_WHAT YOU ARE ASKED TO DO_.
Return the listing below exactly. Leave its pictures out.

_INFORMATION SUPPLIED_.

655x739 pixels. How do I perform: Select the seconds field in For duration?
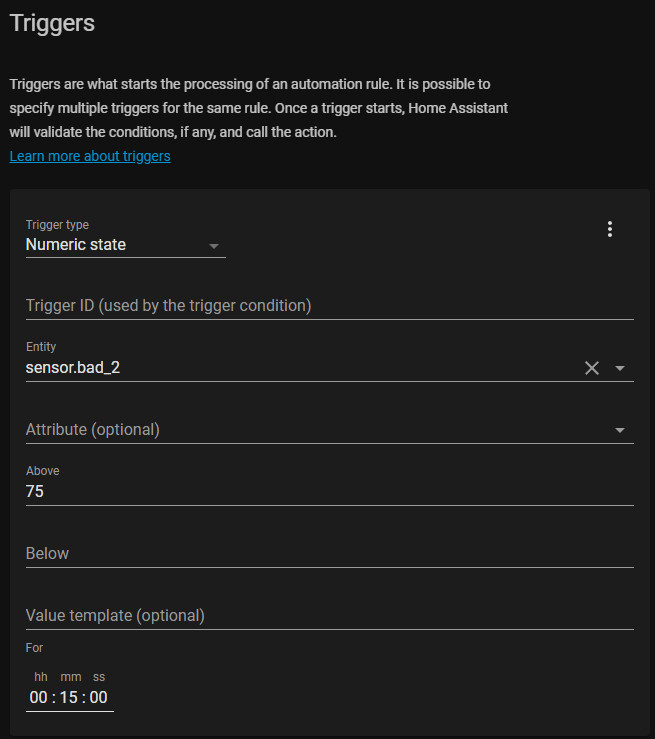tap(98, 698)
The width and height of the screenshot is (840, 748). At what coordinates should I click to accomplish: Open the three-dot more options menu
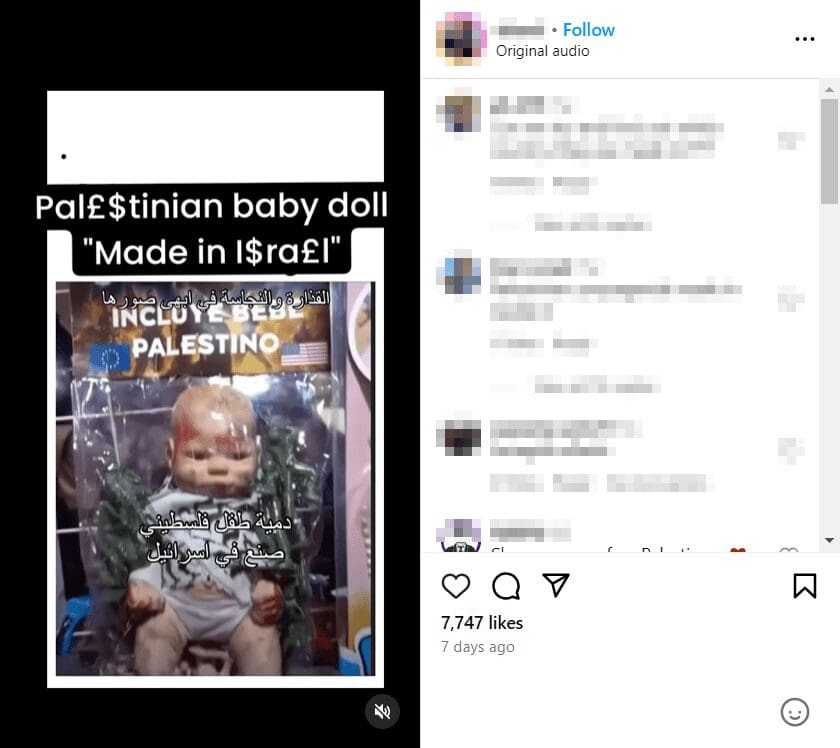coord(805,39)
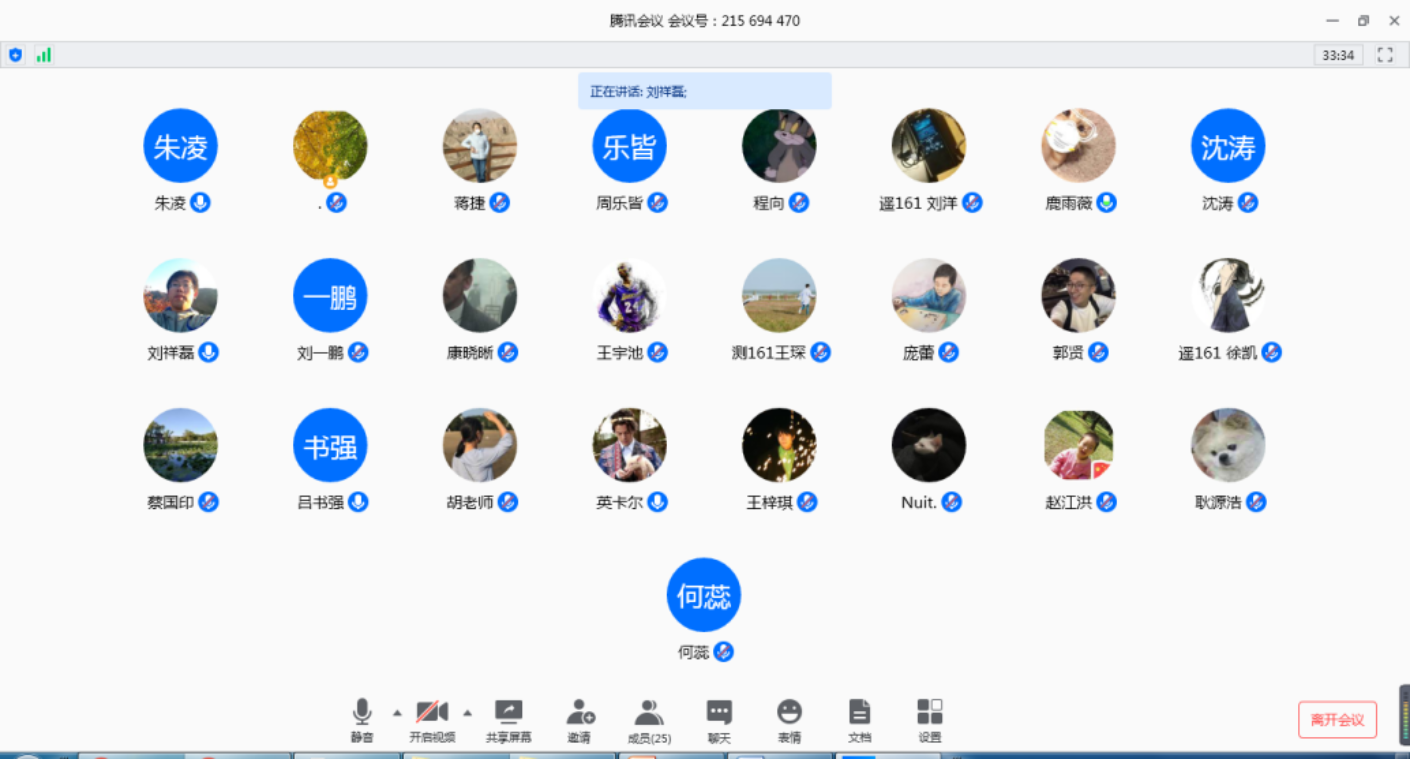Viewport: 1414px width, 759px height.
Task: Click the speaking banner for 刘祥磊
Action: [x=704, y=91]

_EXERCISE RESPONSE_.
655x739 pixels. How do I perform: Select the seconds field in For duration?
tap(98, 698)
The width and height of the screenshot is (840, 748). At what coordinates should I click to accomplish: Open the three-dot more options menu
coord(805,39)
Viewport: 1414px width, 759px height.
Task: Click the speaking banner for 刘祥磊
Action: [x=704, y=91]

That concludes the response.